-- QUOTED PASSAGE --
Methods to measure or describe human impacts on the Earth include the ecological footprint, ecological debt, carrying capacity, and sustainable yield. The concept of planetary boundaries considers that there are absolute thresholds of the carrying capacity of the planet which must not be crossed in order to prevent irreversible harm to the Earth. Environmental issues that have been proposed to have planetary boundaries include: climate change, biodiversity loss (changed in 2015 to change in biosphere integrity), biogeochemical (nitrogen and phosphorus), ocean acidification, land use, freshwater, ozone depletion, atmospheric aerosols, and chemical pollution (changed in 2015 to introduction of novel entities).

The IPAT formula, which was developed in the 1970s, states that the environmental impact of humans is proportional to human population, affluence and technology. Therefore, ways to increase environmental sustainability would include human population control, reducing consumption and affluence (e.g. reducing energy consumption), and developing innovative or green technologies (e.g. renewable energy). In other words, the broad aim would be to have fewer consumers and less environmental footprint per consumer or person.

The Millennium Ecosystem Assessment from 2005 measured 24 ecosystem services and concluded that only four have shown improvement over the last 50 years, while 15 are in serious decline and five are in a precarious condition.

Economic costs 

The field of environmental economics has proposed different methods for calculating the cost (or price) associated with the use of public natural resources. The damage to ecosystems and the loss of biodiversity were calculated in The Economics of Ecosystems and Biodiversity project from 2007 to 2011.

An entity that creates environmental and social costs often does not pay for them. The market price also does not reflect those costs. In the end, government policy is usually required to resolve this problem.

-- RECORD EXCERPTS --

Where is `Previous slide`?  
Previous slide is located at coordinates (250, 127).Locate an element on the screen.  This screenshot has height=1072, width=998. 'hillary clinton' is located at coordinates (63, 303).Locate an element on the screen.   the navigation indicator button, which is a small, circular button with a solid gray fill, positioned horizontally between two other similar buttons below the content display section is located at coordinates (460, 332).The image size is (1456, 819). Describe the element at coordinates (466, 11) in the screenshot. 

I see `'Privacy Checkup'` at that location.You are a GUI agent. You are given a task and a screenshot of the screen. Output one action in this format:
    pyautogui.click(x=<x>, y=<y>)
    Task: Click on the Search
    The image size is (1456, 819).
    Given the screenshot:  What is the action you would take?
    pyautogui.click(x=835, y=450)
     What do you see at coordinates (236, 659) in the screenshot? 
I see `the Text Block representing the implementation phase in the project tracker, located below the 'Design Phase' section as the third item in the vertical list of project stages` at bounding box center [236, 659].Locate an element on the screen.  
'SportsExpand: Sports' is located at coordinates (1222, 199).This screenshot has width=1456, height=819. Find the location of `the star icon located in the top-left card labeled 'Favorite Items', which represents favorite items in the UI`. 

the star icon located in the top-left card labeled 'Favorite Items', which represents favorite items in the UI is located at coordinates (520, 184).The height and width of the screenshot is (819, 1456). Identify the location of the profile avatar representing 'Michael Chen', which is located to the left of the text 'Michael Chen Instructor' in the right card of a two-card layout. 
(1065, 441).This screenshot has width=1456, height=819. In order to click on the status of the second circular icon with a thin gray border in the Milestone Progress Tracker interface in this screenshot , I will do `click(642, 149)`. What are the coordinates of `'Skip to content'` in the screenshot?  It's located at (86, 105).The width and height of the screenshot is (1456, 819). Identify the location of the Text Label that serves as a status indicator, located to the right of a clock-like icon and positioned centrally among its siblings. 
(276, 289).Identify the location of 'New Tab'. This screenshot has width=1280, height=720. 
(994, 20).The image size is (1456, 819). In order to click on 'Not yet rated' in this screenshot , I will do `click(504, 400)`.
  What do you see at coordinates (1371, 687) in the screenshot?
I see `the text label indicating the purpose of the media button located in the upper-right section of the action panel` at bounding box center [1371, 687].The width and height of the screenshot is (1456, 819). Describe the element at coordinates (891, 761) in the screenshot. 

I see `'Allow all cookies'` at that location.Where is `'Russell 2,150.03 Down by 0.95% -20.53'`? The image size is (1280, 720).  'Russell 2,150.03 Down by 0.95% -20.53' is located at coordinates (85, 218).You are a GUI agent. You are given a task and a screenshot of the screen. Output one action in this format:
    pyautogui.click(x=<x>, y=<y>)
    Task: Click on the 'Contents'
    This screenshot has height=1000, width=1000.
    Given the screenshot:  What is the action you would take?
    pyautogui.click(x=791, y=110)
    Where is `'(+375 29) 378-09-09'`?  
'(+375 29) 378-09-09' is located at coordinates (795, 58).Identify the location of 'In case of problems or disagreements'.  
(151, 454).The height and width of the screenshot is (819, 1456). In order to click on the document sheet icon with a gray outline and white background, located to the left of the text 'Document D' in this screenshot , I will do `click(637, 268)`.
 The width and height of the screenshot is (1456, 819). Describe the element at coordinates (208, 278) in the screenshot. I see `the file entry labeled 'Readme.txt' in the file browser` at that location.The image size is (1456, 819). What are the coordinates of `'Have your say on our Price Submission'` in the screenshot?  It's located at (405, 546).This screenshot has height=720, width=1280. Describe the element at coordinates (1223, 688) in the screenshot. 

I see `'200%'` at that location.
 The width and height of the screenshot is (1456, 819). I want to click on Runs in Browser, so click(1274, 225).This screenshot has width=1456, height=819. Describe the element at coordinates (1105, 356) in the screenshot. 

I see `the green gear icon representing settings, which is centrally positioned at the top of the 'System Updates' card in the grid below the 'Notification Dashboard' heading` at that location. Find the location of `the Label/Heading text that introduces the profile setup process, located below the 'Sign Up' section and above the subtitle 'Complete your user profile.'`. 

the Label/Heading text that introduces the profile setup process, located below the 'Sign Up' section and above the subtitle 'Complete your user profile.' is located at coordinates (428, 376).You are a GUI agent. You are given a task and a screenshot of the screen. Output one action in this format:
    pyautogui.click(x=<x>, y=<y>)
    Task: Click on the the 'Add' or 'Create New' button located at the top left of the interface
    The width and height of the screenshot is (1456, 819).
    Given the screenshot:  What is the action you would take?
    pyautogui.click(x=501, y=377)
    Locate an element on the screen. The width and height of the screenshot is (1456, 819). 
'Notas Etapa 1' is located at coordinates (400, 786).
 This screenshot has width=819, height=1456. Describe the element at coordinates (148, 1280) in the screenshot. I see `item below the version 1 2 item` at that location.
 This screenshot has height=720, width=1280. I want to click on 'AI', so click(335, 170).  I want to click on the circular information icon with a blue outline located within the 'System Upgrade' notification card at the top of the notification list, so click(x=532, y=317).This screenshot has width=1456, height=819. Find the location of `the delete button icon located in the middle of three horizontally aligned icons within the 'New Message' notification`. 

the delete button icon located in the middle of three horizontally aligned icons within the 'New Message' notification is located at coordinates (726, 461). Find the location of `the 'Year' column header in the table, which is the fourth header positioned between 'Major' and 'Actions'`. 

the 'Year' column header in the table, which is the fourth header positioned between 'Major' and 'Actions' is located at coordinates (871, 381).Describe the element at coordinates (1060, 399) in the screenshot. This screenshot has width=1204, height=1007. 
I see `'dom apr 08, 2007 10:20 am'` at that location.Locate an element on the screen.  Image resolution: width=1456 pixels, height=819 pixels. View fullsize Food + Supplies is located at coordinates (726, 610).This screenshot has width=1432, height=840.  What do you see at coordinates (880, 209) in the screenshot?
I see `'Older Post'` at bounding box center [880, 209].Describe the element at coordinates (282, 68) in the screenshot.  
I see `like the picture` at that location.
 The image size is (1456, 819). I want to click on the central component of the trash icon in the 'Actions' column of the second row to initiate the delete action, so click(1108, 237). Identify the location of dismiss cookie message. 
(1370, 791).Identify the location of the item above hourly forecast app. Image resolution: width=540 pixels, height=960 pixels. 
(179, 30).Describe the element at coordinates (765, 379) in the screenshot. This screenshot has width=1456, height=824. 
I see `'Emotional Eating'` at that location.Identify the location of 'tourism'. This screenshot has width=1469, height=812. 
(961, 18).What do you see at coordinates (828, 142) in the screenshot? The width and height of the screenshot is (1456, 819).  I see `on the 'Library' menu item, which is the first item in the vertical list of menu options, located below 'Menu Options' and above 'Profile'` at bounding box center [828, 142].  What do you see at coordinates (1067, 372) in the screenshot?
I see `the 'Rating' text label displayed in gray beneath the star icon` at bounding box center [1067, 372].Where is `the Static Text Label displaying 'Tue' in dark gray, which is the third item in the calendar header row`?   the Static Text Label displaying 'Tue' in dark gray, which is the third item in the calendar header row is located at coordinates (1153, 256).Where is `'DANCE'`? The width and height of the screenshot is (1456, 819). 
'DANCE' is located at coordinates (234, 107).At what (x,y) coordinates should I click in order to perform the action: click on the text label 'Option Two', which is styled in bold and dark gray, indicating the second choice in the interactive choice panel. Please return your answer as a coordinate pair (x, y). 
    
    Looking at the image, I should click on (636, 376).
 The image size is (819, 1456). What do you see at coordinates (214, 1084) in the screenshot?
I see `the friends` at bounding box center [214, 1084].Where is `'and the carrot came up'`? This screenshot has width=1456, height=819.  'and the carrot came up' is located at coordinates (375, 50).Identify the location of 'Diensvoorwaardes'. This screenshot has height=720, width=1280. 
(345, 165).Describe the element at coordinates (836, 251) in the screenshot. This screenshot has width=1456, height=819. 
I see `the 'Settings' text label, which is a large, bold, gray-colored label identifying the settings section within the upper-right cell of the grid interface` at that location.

-- PROBLEM --
In the sustainability text, turn the paragraph starting "The IPAT formula" into a short list that keeps its main facts. Work only from the text on sustainability, not from the records.

-- OUTPUT --
- Developed in the 1970s, the IPAT formula says human environmental impact is proportional to population, affluence and technology.
- Ways to raise sustainability include:
  - controlling human population
  - reducing consumption and affluence, such as energy use
  - developing innovative or green technologies, such as renewable energy
- The broad aim is fewer consumers and a smaller environmental footprint per person.